Mental Health & Substance Abuse Treatment Block Grants
The federal government sends approximately $3 billion per year to states through two block grants that fund community mental health services and substance abuse prevention and treatment ($1.008 billion MHBG + $2.008 billion SABG/SUPTRS in FY2025 enacted; FY2026 enacted maintains roughly level funding under the Further Consolidated Appropriations Act, 2026, P.L. 119-75, signed Feb 3, 2026). These are the largest dedicated federal funding streams for behavioral health services outside of Medicaid. See SAMHSA for the administering agency. Unlike categorical grants that fund specific programs, block grants give states flexibility to design their own service systems — within federal minimum requirements.

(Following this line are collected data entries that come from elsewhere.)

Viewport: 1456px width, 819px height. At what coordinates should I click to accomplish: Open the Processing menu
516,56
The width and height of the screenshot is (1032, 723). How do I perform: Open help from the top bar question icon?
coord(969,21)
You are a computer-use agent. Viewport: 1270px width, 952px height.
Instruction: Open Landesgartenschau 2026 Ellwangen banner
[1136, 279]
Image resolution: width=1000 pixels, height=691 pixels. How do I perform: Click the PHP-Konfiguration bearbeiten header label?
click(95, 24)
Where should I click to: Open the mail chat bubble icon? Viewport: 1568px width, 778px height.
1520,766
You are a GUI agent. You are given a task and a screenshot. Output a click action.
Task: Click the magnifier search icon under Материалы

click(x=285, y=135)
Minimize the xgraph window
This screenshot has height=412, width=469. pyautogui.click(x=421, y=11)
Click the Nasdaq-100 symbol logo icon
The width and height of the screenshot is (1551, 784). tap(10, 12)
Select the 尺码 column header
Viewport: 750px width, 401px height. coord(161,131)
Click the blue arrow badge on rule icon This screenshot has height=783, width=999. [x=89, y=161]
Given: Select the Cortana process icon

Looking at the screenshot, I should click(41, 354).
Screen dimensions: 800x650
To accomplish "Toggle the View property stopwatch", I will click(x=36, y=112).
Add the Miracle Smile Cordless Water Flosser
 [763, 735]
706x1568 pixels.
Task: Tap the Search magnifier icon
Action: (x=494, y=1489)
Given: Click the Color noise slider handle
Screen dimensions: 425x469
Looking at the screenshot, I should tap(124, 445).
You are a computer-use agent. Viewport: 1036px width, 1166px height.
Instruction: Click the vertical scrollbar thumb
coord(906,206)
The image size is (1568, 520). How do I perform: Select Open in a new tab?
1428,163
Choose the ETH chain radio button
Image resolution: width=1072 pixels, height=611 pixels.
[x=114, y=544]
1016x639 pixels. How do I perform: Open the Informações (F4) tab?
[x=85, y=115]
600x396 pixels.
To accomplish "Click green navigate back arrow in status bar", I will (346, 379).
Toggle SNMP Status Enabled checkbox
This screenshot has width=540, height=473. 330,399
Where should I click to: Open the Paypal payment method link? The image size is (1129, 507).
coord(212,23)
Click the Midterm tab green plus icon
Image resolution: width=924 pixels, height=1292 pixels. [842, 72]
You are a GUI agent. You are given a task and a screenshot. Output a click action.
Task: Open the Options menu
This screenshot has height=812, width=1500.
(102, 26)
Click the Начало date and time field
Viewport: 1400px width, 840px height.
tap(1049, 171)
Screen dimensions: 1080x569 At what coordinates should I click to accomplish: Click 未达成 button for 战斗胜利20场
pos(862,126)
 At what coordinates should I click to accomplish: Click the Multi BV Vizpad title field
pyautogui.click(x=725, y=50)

States pass the money through to community mental health centers, treatment providers, prevention programs, and crisis services.
Current Law (2026)
| Parameter | Value |
|---|---|
| Core statutes | 42 U.S.C. § 300x (Mental Health Block Grant); 42 U.S.C. § 300x–21 (Substance Abuse Block Grant) |
| Administering agency | SAMHSA (Substance Abuse and Mental Health Services Administration), within HHS |
| Mental Health Block Grant (MHBG) | ~$1.008 billion/year to states (FY2025 enacted; FY2026 sustained) |
| Substance Use Prevention, Treatment & Recovery Services Block Grant (SUPTRS, formerly SABG) | ~$2.008 billion/year to states (FY2025 enacted); FY2026 enacted at ~$2.028 billion (+$20M) |
| Allocation formula | Population-based with adjustments for poverty; states receive set-asides for specific uses |
| SABG set-asides | States must spend: ≥20% on primary prevention; ≥5% on pregnant women and women with dependent children; Synar Amendment compliance for tobacco sales to minors |
| MHBG requirement | States must submit a 2-year plan; allocate funds to services for adults with serious mental illness and children with serious emotional disturbances |
| Federal use restriction | No supplanting — block grant money must supplement, not replace, existing state and local spending |
| Tobacco enforcement | Synar Amendment: states must conduct random unannounced inspections; non-compliance reduces SABG award |
Legal Authority
- 42 U.S.C. § 300x — MHBG formula grants: Secretary makes allotments to states for community mental health services; states must have an approved 2-year plan; funds directed toward adults with serious mental illness (SMI) and children with serious emotional disturbances (SED)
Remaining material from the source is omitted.